Is it possible to calculate the input variable of a specific encryption function without brute-forcing it?

Question

I didn't know where to post this question, here or SO but I feel it's more of a math problem.

Lately I have been reverse engineering a game, and figured out how it takes user input, encodes it, and verifies it against a specific value to see if the user input is a correct cheat code or not. The game has a unique id for every player and a specific key that it uses for this function. The algorithm looks like this:

userInput = ReadUserInput();
userInputEncrypted = userInput MOD encryptionKey;
for i = 0; i<16; i++{
    userInputEncrypted = userInputEncrypted^2 MOD encryptionKey;
}
userInputEncrypted = userInputEncrypted * userInput;
userInputEncrypted = userInputEncrypted MOD encryptionKey;

if (userInputEncrypted == correctValue)
    //Bingo!

Now my problem is this: I know what the correct values are, and I know the encryptionKey, is there a way mathematically to do this in reverse and instantly calculate what the starting userInput should be?

Or am I doomed to bruteforce it as the modulo that occurs 16 times gives me no other choice?

As you can see in the last step, the algorithm re-uses the starting userInput, so my hopes lie there.

Thanks in advance!

Answer 1

Let $m$ be the encryption key, and $x$ be the userInput, modulo $m$. Then, as mentioned by mihaild, the encryption algorithm is essentially

$$x ^ {2^{16} + 1} \equiv a \pmod m$$

Let $E = 2^{16} + 1 = 65537$. To reverse the encryption, we need to find $D$ such that $$x^{ED}\equiv x \pmod m$$ for all $x, 0 \le x < m$ and thus $$a^D\equiv x \pmod m$$

The way to do that, is to solve $$ED \equiv 1 \pmod \phi(m)$$ where $\phi()$ is Euler's Totient function.

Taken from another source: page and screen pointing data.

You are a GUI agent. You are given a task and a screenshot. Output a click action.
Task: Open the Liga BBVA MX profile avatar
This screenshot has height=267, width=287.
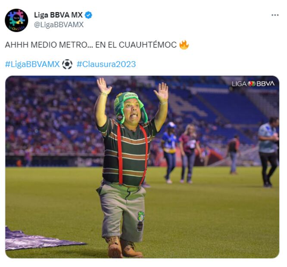pos(16,20)
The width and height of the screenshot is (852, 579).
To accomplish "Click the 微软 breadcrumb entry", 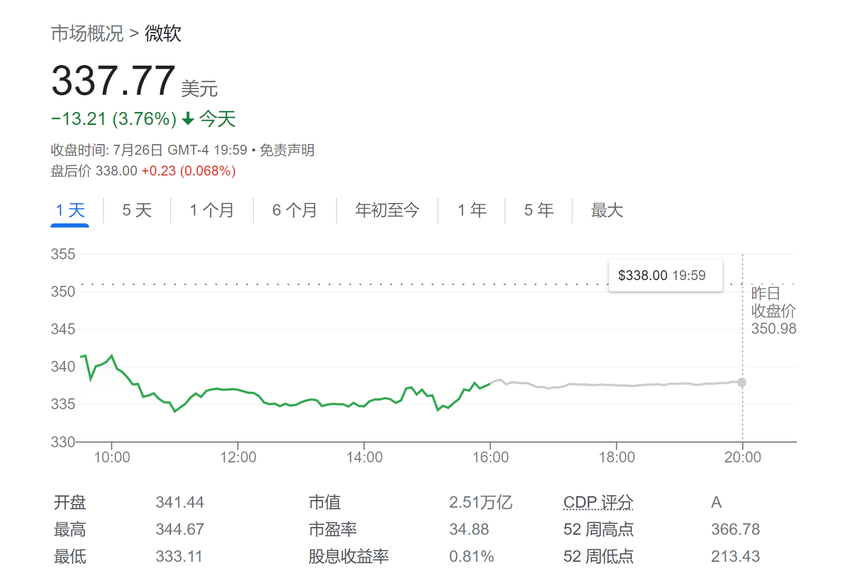I will click(164, 33).
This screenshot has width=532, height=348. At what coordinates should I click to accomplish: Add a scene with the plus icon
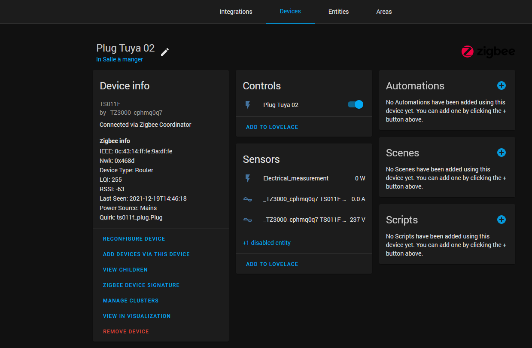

For the given $$m = 19474436171537127533$$ $$\phi(m) = 19474436152198143420$$

Once we know $\phi(m)$, we can find $D$ by using the extended Euclidean algorithm, since $$ED - k\phi(m) = 1$$ for some $k$, provided that E is coprime to $\phi(m)$. That's certainly true in this case. In fact, $E$ is prime, and $$phi(m) \equiv 35631 \pmod E$$

Below is a short Sage Python script that performs the necessary calculations. For convenience, I used Sage to find $\phi(m)$, but its easy to calculate it from the prime factors of $m$:
$p = 1065734711$, and
$q = 18273249403$,
since $$\phi(pq) = (p-1)(q-1)$$ when $p$ and $q$ are prime.

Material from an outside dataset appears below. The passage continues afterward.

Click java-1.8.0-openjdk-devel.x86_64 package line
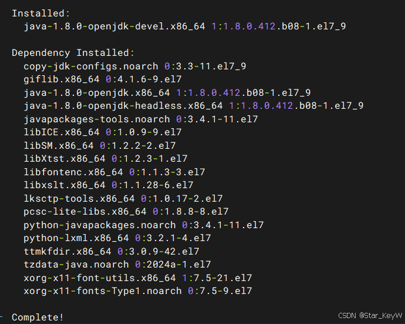[x=185, y=26]
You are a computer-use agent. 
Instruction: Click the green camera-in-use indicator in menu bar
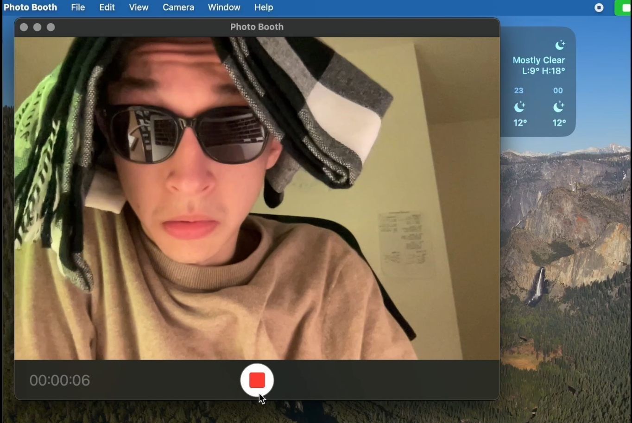pyautogui.click(x=624, y=7)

Sage isn't necessary for the subsequent calculations, since plain Python has arbitrary precision integer arithmetic, and an efficient power modulus function.

Code

m = 19474436171537127533
#print(factor(m))
#m = 1065734711 * 18273249403
#print(euler_phi(m))
phi = 19474436152198143420
E = 65537 # 2^16 + 1
#print(xgcd(E, phi))
# g, s, t : g = s * E + t * phi
# (1, -6901944375041675347, 23227)
#D = -6901944375041675347
#print(D+phi)
D = 12572491777156468073
# D*E % phi == 1
#print(D*E % phi)

@interact
def test(n=12345):
    # Encrypt
    a = pow(n, E, m)
    print(a)
    # Decrypt
    x = pow(a, D, m)
    print(x)

Output

10240177983085547351 
12345

And here's a live version of the script that you can play with, running on the SageMathCell server. (The script isn't stored on the server, it's encoded into the URL).

FWIW, this is essentially the process of cracking RSA, except that proper RSA uses a much larger modulus; these days it's recommended that $m$ be at least 1024 bits so $p$ & $q$ can't feasily be found.

Answer 2

It's essentially solving $$x ^ {2^{16} + 1} \equiv a \pmod n$$ ($x$ is the input, $a$ is the correct value, $n$ is the encryption key). It is called the discrete root problem, and it can be found quite efficiently if the factorization of $\phi (n)$ is known, if not - this problem is probably hard.